The Cardinals meet in mid-March to elect a new pontiff and global odds-fixing gambling website Paddy Power has set boxing/election style betting lines:

“With Pope Benedict taking early retirement at 85 the world is watching to see who will become the next Pontiff – and Paddy’s all over it.  The world’s favourite bookmaker has a direct line to the Vatican – through the Rome office – and has priced up the likely runners and riders for the Catholic Church’s top job.

The last two men to get the keys to the Pope Mobile were Polish and Germans but an African or South American Pope has been hotly tipped and is 2/1 and 10/3 in country of next Pope betting.

Ghana’s Cardinal Peter Turkson has attracted early money (3/1)  as has Nigeria’s Cardinal Francis Arinze at 9/2 while Argentina’s Cardinal Leonardo Sandri (6/1) and  Cardinal Oscar Rodriguez Maradiaga from Honduras (7/1) could see the Vatican recognise the growth in Catholicism on both continents.”
So in the absence of official pronouncements, the Vatican is losing the global PR battle and whispers grow. The Vatican is a plodding, slow moving organisation so secretive and set in its ways that even though a Pope has not resigned since 1415, we’re to believe they had a rigid, disciplined policy for handling this?

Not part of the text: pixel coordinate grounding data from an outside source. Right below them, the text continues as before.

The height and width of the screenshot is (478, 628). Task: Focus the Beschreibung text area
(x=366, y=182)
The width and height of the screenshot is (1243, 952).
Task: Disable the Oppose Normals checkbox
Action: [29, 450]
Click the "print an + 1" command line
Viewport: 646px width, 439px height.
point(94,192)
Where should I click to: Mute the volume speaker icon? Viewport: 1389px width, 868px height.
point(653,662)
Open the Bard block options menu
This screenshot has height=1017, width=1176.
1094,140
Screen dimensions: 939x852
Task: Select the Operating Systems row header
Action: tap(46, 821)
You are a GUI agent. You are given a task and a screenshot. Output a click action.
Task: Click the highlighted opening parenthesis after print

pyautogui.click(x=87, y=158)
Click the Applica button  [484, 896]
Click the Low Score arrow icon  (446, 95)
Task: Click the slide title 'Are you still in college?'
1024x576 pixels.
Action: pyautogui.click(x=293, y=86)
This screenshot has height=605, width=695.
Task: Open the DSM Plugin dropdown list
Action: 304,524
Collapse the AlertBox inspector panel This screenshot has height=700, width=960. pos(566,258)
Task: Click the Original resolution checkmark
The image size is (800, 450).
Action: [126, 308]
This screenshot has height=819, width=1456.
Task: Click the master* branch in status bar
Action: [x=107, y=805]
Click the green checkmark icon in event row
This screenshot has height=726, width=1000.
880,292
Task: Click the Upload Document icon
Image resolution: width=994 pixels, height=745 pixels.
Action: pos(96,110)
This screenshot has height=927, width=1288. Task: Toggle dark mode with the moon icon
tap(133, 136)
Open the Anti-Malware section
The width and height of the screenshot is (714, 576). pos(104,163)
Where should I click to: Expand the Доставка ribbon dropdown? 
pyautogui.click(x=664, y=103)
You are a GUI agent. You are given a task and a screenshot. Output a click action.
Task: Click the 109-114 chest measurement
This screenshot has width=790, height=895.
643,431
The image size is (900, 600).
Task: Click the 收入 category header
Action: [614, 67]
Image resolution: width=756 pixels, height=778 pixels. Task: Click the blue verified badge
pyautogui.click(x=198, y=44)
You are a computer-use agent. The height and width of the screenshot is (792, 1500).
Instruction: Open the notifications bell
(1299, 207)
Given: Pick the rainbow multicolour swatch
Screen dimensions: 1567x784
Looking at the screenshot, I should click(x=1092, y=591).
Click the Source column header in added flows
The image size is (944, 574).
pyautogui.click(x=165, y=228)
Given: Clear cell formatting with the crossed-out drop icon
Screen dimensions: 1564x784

Secrecy is not helping as the rest of the world busily connects the dots and asks why? It certainly does not help that the entire child sex abuse scandal was handled by a branch inside the Catholic Church better known for hundreds of years as… wait for it… The Inquisition? And we all know how well that worked for them in the 13th century.

So what was the tipping point for Benedict? Why would he decide to suddenly become the first Pope in six centuries to resign? Vatican sources conveniently let slip that he fell in his hotel room and banged his head during a recent trip to Mexico City. Was he concussed? Is he suffering from other neurological diseases? At 85 he is certainly visibly less vibrant and healthy than when he assumed the Chair of St. Peter less than a decade ago. But no Pope since Gregory XII in 1415 has resigned. He claims infirmity but his idol, John Paul II wanted the world to see their Pope’s life decline so they could understand that death was a part of life. So why quit now?

As a victim myself of abuse by a member of the clergy of another religious sect in the 1970s, I want answers for the thousands of young boys and girls now in their 30s, 40s and 50s trying to come to grips with a Paedophile past. For all of their sakes, it’s time to open the doors of The Inquisition and connect all of the dots rather than let this be just another hidden scandal in an otherwise secretive and scandal ridden church.